Der schweizerische Staatsangehörige S soll am 22.10.2020 gemeinsam mit einer unbekannten Person in den Räumen eines Unternehmens in Deutschland einem Mitarbeiter einen Schlag ins Gesicht versetzt haben. Die daraufhin alarmierten Streifenbeamten belehrten S vor Ort in französischer Sprache als Beschuldigten und erhoben bei ihm formularmäßig eine Zustellungsvollmacht ebenfalls in französischer Sprache, in der die am örtlichen AG beschäftigte D als Zustellungsbevollmächtigte benannt wurde. Am 13.11.2020 erließ das AG gegen S einen Strafbefehl wegen gefährlicher Körperverletzung und setzte eine Geldstrafe von 90 Tagessätzen zu je 50,00 EUR fest. Der übersetzte Strafbefehl wurde gegen Empfangsbekenntnis Frau D gem. § 37 StPO i.V.m. § 174 ZPO am 30.11.2020 zugestellt. Mit E-Mail vom 25.12.2020 und Schreiben vom 6.1.2021, eingegangen beim AG am 18.1.2021, wandte sich S gegen den Strafbefehl. Am 2.2.2021 wies das AG ihn auf den Ablauf der Einspruchsfrist und die Möglichkeit einer Wiedereinsetzung in den vorigen Stand hin. Eine Stellungnahme erfolgte binnen der vom AG bis 1.3.2021 gesetzten Frist nicht.
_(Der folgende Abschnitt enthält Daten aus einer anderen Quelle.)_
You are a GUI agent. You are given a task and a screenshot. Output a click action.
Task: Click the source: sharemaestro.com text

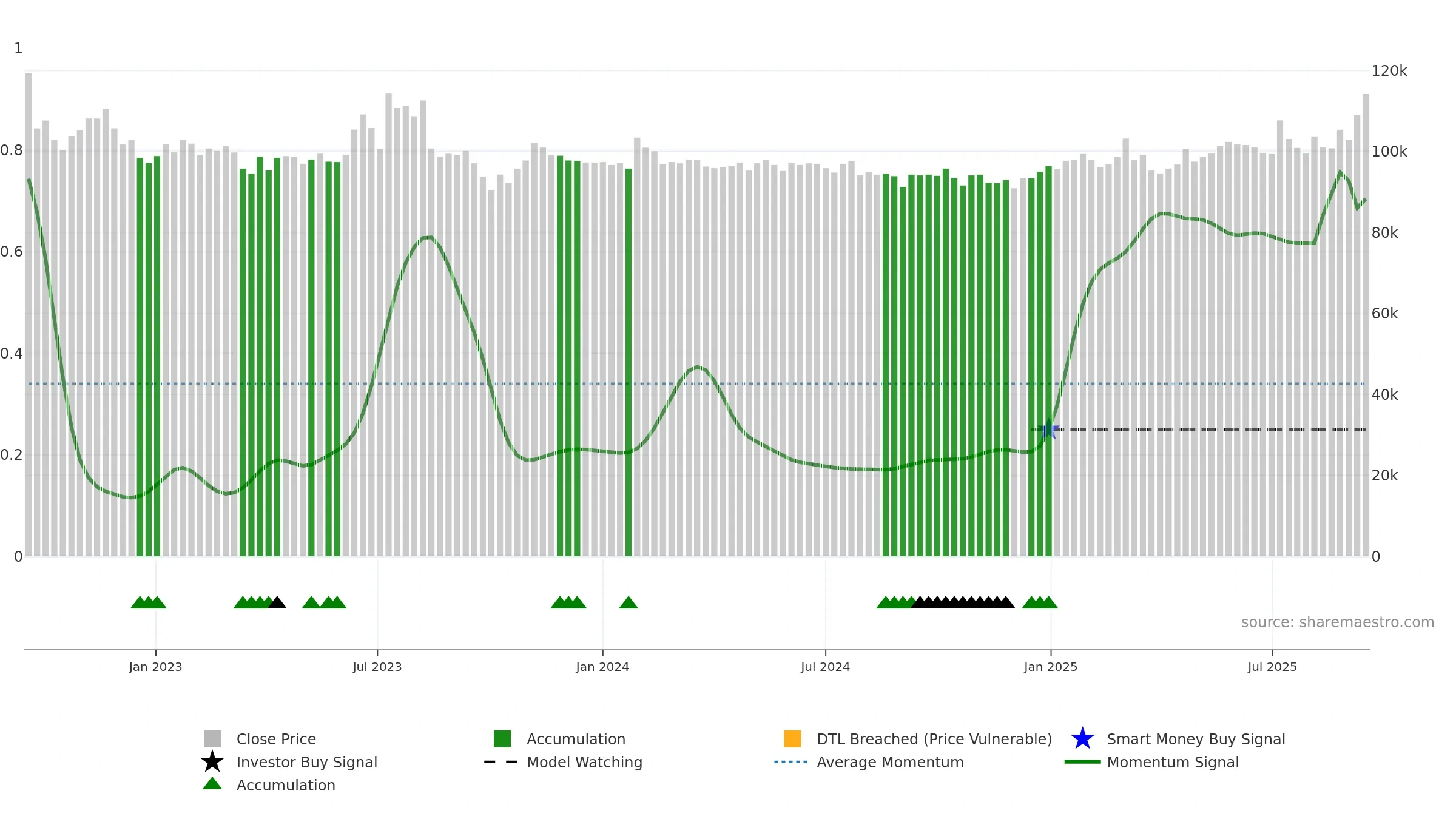pos(1338,622)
Durch Beschluss vom 16.3.2021 verwarf das AG den Einspruch gegen den Strafbefehl sodann als unzulässig. Gegen diesen Beschluss, der D am 6.4.2021 zugestellt wurde, richtet sich das beim AG am 21.4.2021 eingegangene und als sofortige Beschwerde zu behandelnde Schreiben des S vom 13.4.2021.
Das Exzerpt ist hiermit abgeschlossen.